The Cathie Wood Stock Shuffle: 4 Names She’s Loving, 3 She’s Leaving

Stock Market

At one point Cathie Wood was the hottest money manager on Wall Street. Her family of Ark Invest exchange-traded funds (ETF) grew at a blistering pace, at one point doubling the returns for investors. But the tech sector downturn was hard on her funds, and she has lagged behind the S&P 500.

Over the past three years, her ETFs are down an average of 50% while the broad index is up almost 25%. That 75 percentage point delta is a harsh reality for some investors. But it still pays to keep abreast of what Wood buys and sells. Her Big Ideas review each year keeps us up to date on what she believes will be life-defining changes in the future market.

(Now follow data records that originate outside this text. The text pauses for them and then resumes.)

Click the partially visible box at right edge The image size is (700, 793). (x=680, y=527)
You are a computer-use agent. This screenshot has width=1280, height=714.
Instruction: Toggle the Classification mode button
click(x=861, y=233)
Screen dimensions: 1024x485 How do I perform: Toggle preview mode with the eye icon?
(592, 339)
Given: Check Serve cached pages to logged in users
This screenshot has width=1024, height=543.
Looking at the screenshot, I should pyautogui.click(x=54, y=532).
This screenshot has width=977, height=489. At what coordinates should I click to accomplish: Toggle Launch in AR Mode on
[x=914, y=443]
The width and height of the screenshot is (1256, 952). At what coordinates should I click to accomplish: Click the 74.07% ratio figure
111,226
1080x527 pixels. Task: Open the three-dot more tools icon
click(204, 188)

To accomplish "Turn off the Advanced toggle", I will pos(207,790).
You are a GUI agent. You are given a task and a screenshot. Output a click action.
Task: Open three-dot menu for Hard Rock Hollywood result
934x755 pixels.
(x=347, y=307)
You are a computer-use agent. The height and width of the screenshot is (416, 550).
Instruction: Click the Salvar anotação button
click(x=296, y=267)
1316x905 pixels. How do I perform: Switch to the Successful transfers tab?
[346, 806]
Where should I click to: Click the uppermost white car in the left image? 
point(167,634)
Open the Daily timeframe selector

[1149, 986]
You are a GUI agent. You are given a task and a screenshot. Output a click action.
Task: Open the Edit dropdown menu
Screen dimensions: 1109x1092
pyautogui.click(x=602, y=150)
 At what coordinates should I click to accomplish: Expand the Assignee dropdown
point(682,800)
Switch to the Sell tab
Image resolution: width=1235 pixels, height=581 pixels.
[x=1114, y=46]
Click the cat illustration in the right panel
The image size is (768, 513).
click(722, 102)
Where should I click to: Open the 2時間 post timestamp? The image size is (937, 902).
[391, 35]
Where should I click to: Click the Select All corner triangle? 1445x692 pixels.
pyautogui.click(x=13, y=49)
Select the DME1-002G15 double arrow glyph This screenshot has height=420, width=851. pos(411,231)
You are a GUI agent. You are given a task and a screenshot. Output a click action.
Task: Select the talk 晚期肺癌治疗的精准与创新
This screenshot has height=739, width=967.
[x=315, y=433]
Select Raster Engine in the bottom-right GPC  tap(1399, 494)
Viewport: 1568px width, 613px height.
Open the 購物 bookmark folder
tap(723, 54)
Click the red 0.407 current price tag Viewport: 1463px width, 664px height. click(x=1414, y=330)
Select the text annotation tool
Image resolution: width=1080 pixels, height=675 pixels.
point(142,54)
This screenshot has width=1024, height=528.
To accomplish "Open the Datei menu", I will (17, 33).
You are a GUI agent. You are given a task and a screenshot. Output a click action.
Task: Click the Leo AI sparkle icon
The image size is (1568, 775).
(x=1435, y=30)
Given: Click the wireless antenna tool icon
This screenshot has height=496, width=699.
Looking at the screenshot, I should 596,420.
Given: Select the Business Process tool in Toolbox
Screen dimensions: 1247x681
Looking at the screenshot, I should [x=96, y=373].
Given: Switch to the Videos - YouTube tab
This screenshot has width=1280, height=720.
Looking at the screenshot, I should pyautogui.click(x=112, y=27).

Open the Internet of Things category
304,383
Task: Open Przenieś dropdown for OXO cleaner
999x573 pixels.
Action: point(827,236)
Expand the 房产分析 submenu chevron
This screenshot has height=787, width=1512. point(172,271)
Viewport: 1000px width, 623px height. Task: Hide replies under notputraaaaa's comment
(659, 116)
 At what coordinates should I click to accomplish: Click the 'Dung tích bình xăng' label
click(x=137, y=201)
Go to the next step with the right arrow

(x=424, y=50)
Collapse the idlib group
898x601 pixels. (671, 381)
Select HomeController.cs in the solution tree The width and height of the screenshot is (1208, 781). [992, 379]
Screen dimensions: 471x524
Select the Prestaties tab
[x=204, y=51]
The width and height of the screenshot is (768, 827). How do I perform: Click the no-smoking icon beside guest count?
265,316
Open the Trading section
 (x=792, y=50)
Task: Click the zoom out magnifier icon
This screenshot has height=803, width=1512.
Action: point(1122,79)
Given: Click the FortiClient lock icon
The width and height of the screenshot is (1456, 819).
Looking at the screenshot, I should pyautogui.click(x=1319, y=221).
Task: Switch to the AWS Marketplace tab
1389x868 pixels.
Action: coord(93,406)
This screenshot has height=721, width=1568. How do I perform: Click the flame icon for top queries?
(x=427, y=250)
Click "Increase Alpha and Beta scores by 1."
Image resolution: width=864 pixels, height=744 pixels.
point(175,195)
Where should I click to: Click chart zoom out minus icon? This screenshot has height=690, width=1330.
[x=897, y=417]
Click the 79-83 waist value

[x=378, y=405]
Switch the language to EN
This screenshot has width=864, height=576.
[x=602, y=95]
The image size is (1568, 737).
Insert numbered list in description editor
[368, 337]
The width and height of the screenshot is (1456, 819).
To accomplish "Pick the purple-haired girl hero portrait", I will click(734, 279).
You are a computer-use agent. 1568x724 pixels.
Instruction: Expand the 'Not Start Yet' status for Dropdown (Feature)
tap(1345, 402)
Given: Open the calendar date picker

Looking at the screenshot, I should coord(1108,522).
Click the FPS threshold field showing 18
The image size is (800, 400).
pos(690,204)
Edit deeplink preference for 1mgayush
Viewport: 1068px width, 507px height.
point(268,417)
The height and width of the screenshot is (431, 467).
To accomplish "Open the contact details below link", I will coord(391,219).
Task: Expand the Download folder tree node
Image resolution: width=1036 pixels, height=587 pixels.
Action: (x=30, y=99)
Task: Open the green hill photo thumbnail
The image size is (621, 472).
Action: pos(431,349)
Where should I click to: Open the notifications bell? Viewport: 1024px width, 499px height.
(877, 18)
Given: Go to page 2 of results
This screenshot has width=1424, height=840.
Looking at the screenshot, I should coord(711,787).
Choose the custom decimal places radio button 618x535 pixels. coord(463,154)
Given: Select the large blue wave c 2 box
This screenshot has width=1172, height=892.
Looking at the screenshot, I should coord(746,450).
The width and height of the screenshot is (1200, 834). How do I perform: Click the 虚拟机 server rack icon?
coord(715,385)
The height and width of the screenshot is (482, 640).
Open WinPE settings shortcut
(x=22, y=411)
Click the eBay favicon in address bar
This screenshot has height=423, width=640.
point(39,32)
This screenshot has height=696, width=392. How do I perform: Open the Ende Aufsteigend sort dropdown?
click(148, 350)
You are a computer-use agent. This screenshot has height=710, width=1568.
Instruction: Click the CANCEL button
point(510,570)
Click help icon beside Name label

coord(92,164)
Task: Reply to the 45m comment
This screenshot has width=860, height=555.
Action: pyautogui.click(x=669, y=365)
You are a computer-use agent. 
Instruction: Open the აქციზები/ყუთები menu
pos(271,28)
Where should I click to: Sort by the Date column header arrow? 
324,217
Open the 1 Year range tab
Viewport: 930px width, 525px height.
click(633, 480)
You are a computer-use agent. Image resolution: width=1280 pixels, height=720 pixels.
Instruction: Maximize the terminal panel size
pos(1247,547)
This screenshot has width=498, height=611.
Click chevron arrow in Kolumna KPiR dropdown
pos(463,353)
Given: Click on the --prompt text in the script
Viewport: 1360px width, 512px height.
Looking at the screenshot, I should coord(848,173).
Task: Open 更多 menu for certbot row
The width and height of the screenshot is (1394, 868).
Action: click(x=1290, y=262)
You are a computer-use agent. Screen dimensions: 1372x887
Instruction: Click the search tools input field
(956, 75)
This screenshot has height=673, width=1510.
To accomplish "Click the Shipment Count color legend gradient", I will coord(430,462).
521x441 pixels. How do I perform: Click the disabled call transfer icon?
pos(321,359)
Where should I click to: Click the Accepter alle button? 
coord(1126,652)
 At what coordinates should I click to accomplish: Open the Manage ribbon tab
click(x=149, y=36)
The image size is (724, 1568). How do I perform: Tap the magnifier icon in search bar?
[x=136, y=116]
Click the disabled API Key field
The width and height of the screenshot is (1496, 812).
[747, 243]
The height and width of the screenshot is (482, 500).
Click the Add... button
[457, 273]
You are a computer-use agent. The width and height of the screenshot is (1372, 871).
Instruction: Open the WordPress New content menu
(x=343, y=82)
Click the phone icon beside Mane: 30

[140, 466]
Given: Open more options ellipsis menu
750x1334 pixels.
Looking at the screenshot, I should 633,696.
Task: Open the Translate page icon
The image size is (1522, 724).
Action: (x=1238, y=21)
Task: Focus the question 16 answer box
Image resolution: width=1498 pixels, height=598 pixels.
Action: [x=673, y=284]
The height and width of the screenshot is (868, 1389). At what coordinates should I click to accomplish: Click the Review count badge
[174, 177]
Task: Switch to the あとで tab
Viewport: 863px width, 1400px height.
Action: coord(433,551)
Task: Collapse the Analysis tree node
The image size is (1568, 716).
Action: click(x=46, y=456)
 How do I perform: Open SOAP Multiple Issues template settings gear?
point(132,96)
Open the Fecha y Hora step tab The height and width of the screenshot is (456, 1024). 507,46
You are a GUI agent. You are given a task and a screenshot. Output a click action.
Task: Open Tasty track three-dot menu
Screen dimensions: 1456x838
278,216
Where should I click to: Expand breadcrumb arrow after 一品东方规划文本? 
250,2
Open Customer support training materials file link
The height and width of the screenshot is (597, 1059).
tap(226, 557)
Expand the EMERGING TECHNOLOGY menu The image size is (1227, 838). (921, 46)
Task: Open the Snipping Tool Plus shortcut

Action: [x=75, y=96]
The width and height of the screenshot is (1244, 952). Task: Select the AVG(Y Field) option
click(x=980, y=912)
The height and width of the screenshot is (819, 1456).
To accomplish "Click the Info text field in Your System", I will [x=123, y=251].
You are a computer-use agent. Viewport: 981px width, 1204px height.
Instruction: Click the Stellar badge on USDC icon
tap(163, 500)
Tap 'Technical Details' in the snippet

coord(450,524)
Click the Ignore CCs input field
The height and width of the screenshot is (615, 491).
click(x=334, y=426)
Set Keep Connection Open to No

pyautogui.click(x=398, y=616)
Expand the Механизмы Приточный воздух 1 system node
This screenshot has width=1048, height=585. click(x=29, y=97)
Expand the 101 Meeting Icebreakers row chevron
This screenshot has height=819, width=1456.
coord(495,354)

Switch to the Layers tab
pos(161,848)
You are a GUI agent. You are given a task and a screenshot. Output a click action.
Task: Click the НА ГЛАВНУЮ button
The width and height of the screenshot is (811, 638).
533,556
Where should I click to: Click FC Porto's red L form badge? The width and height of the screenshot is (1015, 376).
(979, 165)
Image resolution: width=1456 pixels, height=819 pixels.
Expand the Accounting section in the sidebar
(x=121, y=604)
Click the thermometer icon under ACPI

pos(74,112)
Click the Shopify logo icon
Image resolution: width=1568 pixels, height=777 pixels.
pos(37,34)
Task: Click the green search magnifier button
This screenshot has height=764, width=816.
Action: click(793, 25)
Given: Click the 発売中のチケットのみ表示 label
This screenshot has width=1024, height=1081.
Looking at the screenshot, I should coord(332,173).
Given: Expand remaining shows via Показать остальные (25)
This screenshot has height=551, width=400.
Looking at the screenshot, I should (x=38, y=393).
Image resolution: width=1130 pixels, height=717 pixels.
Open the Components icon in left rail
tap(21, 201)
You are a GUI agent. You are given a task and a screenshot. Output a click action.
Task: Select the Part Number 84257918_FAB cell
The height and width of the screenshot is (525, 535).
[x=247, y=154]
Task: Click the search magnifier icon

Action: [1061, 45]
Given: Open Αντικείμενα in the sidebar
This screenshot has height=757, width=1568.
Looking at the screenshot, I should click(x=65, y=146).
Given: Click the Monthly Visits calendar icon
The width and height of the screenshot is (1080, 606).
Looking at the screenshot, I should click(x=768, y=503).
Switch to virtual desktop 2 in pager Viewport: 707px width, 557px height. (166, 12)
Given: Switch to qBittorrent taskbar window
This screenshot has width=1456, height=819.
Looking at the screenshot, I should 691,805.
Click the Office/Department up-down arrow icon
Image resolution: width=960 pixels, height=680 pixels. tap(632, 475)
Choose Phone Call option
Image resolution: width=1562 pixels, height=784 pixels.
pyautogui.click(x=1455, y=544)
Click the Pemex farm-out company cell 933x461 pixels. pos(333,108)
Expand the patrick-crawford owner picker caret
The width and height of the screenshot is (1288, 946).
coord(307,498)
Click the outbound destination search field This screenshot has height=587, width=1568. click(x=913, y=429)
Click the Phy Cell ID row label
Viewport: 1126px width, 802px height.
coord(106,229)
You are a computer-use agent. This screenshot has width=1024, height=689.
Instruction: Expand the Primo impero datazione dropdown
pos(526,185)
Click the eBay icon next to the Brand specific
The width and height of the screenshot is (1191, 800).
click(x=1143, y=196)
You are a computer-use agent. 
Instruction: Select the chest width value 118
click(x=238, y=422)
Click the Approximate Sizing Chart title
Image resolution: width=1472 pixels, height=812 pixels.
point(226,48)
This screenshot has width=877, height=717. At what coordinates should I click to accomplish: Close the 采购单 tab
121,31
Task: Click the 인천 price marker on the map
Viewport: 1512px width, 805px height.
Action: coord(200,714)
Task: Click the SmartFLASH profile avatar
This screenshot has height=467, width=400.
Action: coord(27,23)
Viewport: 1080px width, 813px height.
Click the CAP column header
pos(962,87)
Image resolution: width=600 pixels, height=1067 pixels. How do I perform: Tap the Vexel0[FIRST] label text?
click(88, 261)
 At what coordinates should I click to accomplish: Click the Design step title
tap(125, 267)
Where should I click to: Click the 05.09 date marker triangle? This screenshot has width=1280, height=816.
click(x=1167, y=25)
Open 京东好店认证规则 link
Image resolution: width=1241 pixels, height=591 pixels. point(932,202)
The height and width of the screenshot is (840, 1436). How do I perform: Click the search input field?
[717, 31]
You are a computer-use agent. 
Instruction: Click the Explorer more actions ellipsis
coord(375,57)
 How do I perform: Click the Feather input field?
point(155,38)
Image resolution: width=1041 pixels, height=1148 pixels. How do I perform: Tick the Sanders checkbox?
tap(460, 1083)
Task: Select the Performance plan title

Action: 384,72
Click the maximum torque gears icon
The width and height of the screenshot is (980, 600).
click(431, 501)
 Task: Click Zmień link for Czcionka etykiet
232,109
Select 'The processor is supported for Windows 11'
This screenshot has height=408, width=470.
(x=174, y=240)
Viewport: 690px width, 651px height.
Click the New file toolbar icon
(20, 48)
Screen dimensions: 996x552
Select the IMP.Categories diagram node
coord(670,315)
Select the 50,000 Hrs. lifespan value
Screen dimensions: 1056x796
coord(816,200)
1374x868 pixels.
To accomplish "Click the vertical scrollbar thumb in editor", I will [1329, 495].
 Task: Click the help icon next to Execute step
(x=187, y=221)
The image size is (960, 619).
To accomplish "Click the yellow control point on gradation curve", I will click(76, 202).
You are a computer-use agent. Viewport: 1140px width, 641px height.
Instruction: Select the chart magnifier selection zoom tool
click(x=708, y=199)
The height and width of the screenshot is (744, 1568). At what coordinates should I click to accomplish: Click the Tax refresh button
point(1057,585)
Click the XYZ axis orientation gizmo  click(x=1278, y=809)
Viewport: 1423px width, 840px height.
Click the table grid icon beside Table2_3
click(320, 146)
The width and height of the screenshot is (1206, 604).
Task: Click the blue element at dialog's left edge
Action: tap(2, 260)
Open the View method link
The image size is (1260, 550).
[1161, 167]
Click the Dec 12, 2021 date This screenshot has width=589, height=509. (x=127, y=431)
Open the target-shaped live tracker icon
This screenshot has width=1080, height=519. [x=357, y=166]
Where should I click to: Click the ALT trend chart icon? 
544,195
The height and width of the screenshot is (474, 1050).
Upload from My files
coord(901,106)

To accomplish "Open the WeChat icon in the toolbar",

And that’s just it. Wood is still looking into the future, so her early losses could just be a reflection of being early to market before the seismic shifts she anticipates have materialized. 

Wood has been spectacularly wrong on some things. It gets harder to see her forecast of Tesla (NASDAQ:TSLA) ever being a $3,000 per share stock. Yet, she’s seen some home runs too. Last year Wood was the top-performing fund manager for actively traded funds. Her Ark Next Generation Internet ETF (NYSEARCA:ARKW) returned 97% for investors, the Ark Fintech Innovation ETF (NYSEARCA:ARKF) returned 93% and the Ark Innovation ETF (NYSEARCA:ARKK) was up almost 68%.

You can’t ever count her out. So here are four Cathie Wood stocks being bought and three that she is selling. 

Roku (ROKU)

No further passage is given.